If a local government decided to pass ordinances and regulations that go beyond the new state standards, the Public Utility Commission (PUC) would have the power to bar the municipality from receiving any impact fee money (if the municipality was entitled to any).
Fortunately, the state Commonwealth Court ruled in a 4-3 decision released last week that the provision in Act 13 that put the local zoning code into the hands of the state was a violation of the state constitution. Judge Dan Pellegrini said the provisions upended the municipal zoning rules that had previously been followed by other property owners, unfairly exposing them to harm. Seven municipalities had sued saying it unconstitutionally takes away the power to control property from towns and landowners for the benefit of the oil and gas industry.

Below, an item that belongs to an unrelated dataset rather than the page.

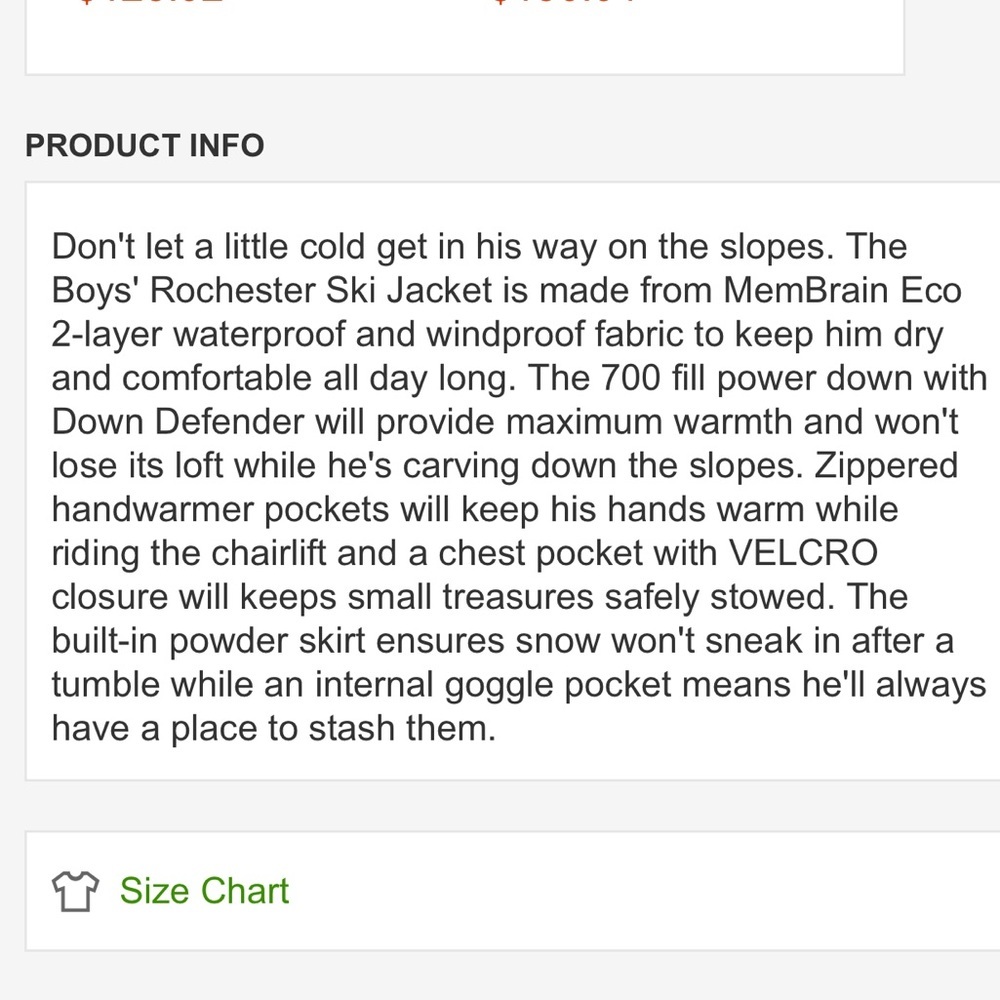Click empty area of the Size Chart card

point(650,890)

The state Constitution states, “The General Assembly shall not delegate to any special commission, private corporation or association, any power to make, supervise or interfere with any municipal improvement, money, property or effects, whether held in trust or otherwise, or to levy taxes or perform any municipal function whatever.”

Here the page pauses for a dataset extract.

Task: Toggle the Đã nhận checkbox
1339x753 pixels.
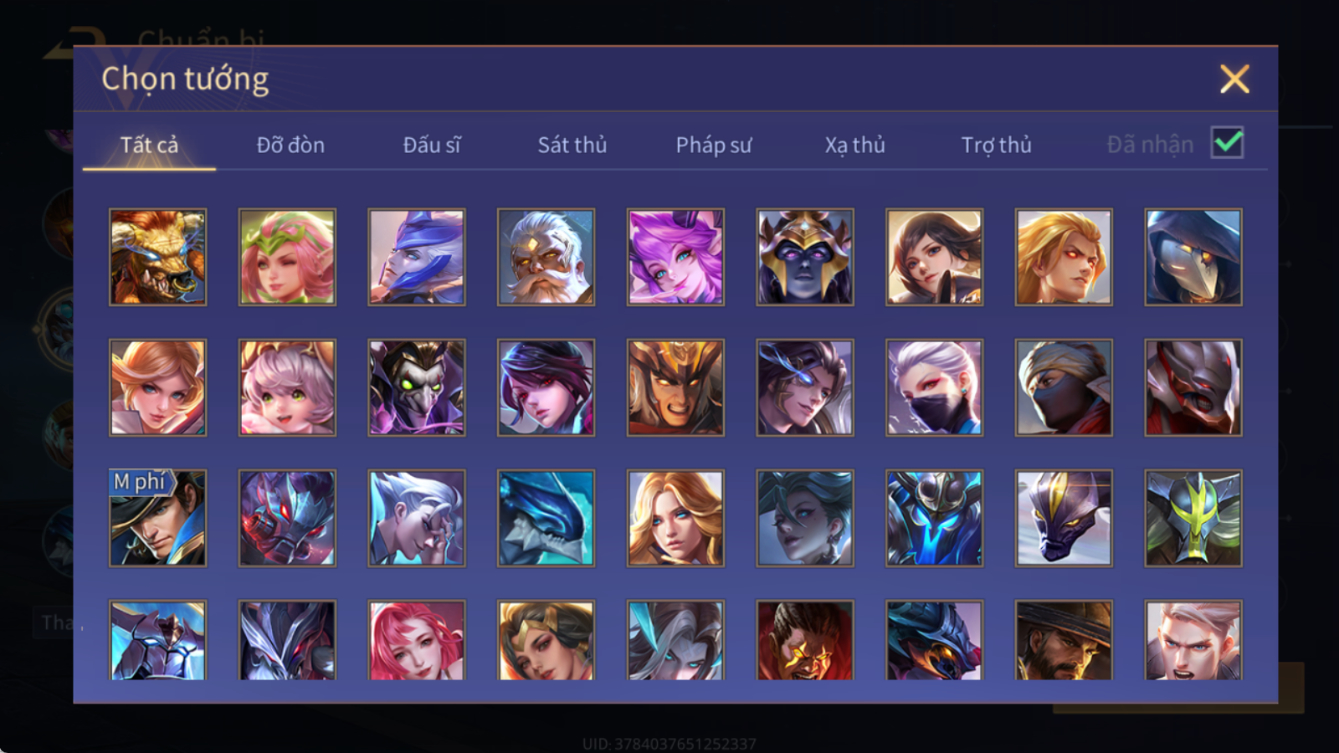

The Commonwealth has since appealed to the state Supreme Court.
In announcing the state’s appeal Governor Corbett issued a statement saying that “It is the General Assembly and Governor’s prerogative to establish policy; it is the court’s job to pass judgment on the constitutionality of this policy, not its merits. Act 13 clearly meets the constitutionality test, and I am confident the Supreme Court will adhere to its responsibility in a prompt and timely manner.”
In the court filing, an attorney for the PUC and the state Department of Environmental protection wrote that the “permanent injunction threatens to disrupt time-sensitive economic development projects ongoing in eastern and western Pennsylvania that will create and retain thousands of jobs—including but not limited to projects at the Philadelphia Refinery in Philadelphia—and the former Horsehead Corporation site in Beaver County that are of substantial public importance.”
But the residents and local government should be able to voice their concerns and protect the nature and character of their municipalities. After all, they live there and have been planning their communities for decades.
Local zoning decisions should be just that - local.